Additional issues, which the Authors may choose to address, are:
16. Section 1: The paragraph starting with "Large Hilbert space dimensions" - have the authors tried cython?
17. Section 2, around Eq. (9): Is S(t) multiplied with the control fields? If so, are they bound? If they are unbounded, it is unclear why S(t) would enforce anything; and if they are bounded, the bounding mechanism is unclear.
18. Section 2.3: The statement "monotonic convergence is mathematically guaranteed" is claimed but not argued. At minimum, repeat citations appearing at the top of Section 2.2.
19. Section 3.1: How is the use of Krotov with QuTip similar / different than using GRAP or CRAB for the same task? A side-by-side or similar would be useful.
20. Section 3.1: "* objectives: a list of objectives ..." Why is H per objective? Isn't is identical for all?
21. Section 3.1: "* propagator: A routine that calculates ..." Why not use the QuTip propagator (I'm guessing there is a good reason - it would be helpful if you specify it).
22. Section 3.2: "H: dict(lambda_a =5, shape =S)": Unclear what is H (eps0??) and why is it a key in a dictionary.
23. Section 3.2: "The value of λa may be adjusted dynamically with respect to the rate of convergence" - How? Which function call?
24. Appendix A: The discussion of (Ana)conda is extraneous. Python environment management is a mess better left to programming forums.

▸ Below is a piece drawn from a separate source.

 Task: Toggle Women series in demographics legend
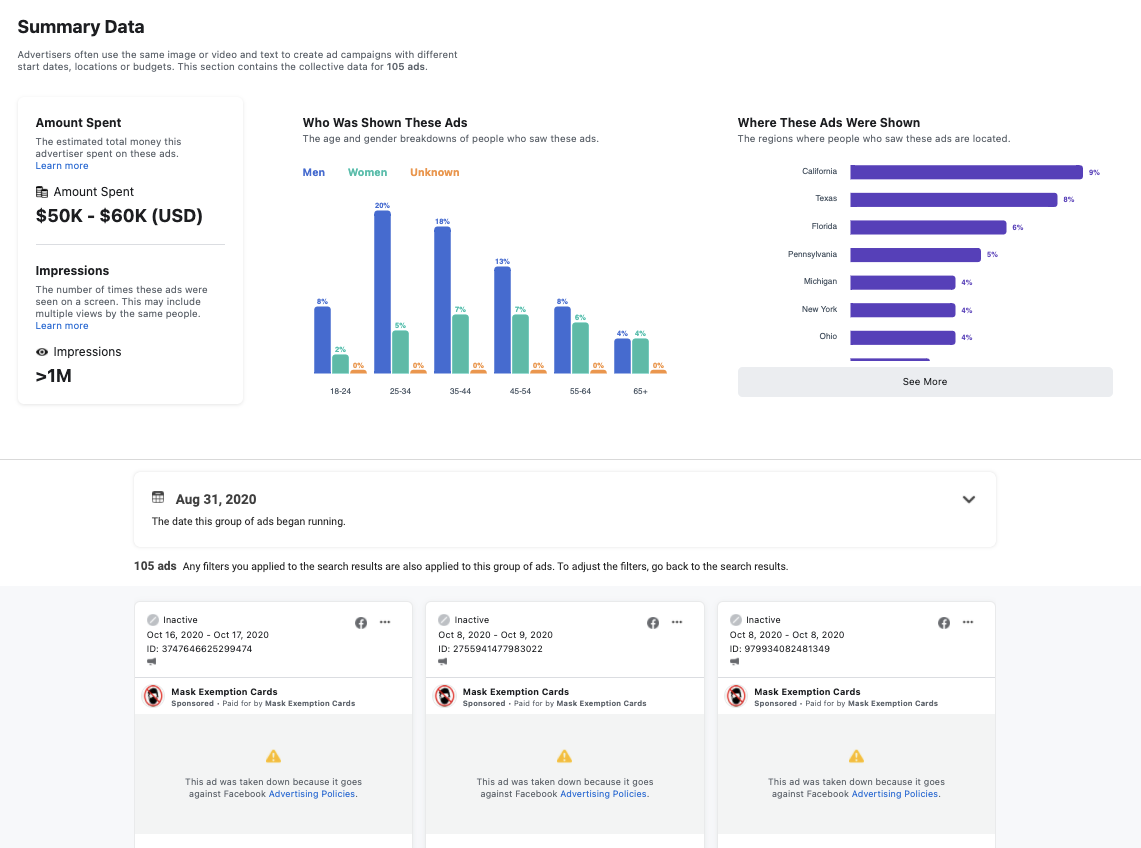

25. Appendix B: Moving the complete example to the main text, would greatly help the reader in understanding the calling structure in its entirety. Then special cases can be specified.
26. Appendix B: The function "hamiltonian.functions def_control" and "S" are almost identical. Isn't there a way to guarantee the required consistency by having "hamiltonian" use "S"?
27. Appendix B: Several statements in the code are not explained, e.g. "chi_constructor = krotov . functionals . chis_re", "J_T= krotov . functionals . J_T_re".